Well of course I’m nine months pregnant on the anniversary of my Dad’s death this year.
I am learning to embrace these little intricacies and coincidences in my colourful life, knowing that things do (seem to) happen for a reason.
When I thought they might schedule a planned c section for me I had this feeling
that the date would be Dad’s anniversary (April 19th) and I felt surprisingly calm about that.
I did use fickle language in response to my Mum asking how I would feel if this would be the case stating,
“I think it would be quite nice. I guess it wouldn’t be ideal if the baby or I died. Well, it wouldn’t be good for you..”
Sometimes I really need to check myself. Insensitive and not really funny is how one could describe such a statement.
This post isn’t intended to be sad or filled with self pity.
However I do have to confess that I find Dad’s anniversary harder than his birthday (which I forget the date of every year. It’s early July sometime, the 5th maybe?… The down side of your parent dying when you were too young to remember dates) or Fathers day.
Perhaps this is because he died a week to the day before my eighth birthday.
My memories are faint and now almost forced but there is a little notion in my head that he promised he would acquire a wheelchair and take me to the Wimpy for my party. Do you remember Wimpy!? It was the craze in Northern Ireland before Ronald McDonald and someone dressed in Mr wimpy costume for your party. Great craic.
Anyway it’s perhaps for this reason that I feel the lowest around his anniversary.
Although my memories are getting weaker as I grow older there are definite visuals like my Mum remaining upbeat during my birthday party ( we didn’t do Wimpy that year although I imagine I demanded one, being the little brat that I was) four days after she buried her husband.
Also I remember the faces of the people who left gifts.
Like the minster of our church and his wife leaving me a skipping rope and me asking to have my photo taken with it.
A time that must have crushed my Mum to the very core as her heart ached.
This year, this month, I am also aware that my eldest boy is now a seven year old.
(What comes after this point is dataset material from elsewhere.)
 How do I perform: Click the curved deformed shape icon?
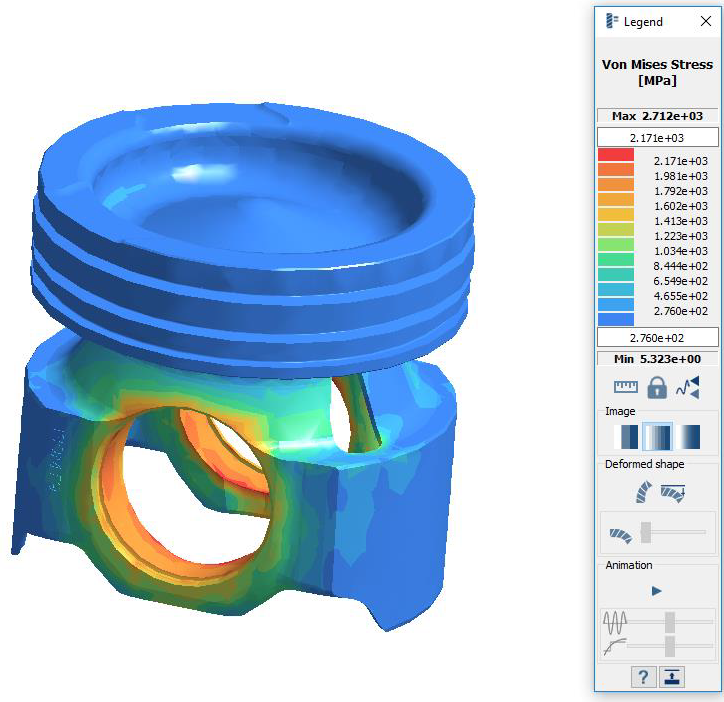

He is still so small and so naive with a lifetime ahead of him.
My husband and I are engaged eleven years on April 23rd, which is just one year shy of what mum and dad had in married years together. I feel a snippet of anger that she was robbed of the years subsequent to Dad’s death. It feels like Michael and I are only starting our journey as a married couple.
But she (Mum) would be the first to tell me that dwelling on such a “what-could-have-been” daydream achieves nothing but further hurt.
So what is my point in all of this?
Mostly to say that if you are like me and find the actual anniversary of your loved ones death that bit more of a pinch than any other time in the year, you are not alone.
Of course I speak in this post of how I cry at the small things too- have I shared how many times the Denny sausage ad makes me weep?! The music (it’s Foy Vance who I do love after all), the movement, the babes and family- sets me right off craving for my Dad’s presence.
Pain is a chance to remember we are well and truly alive.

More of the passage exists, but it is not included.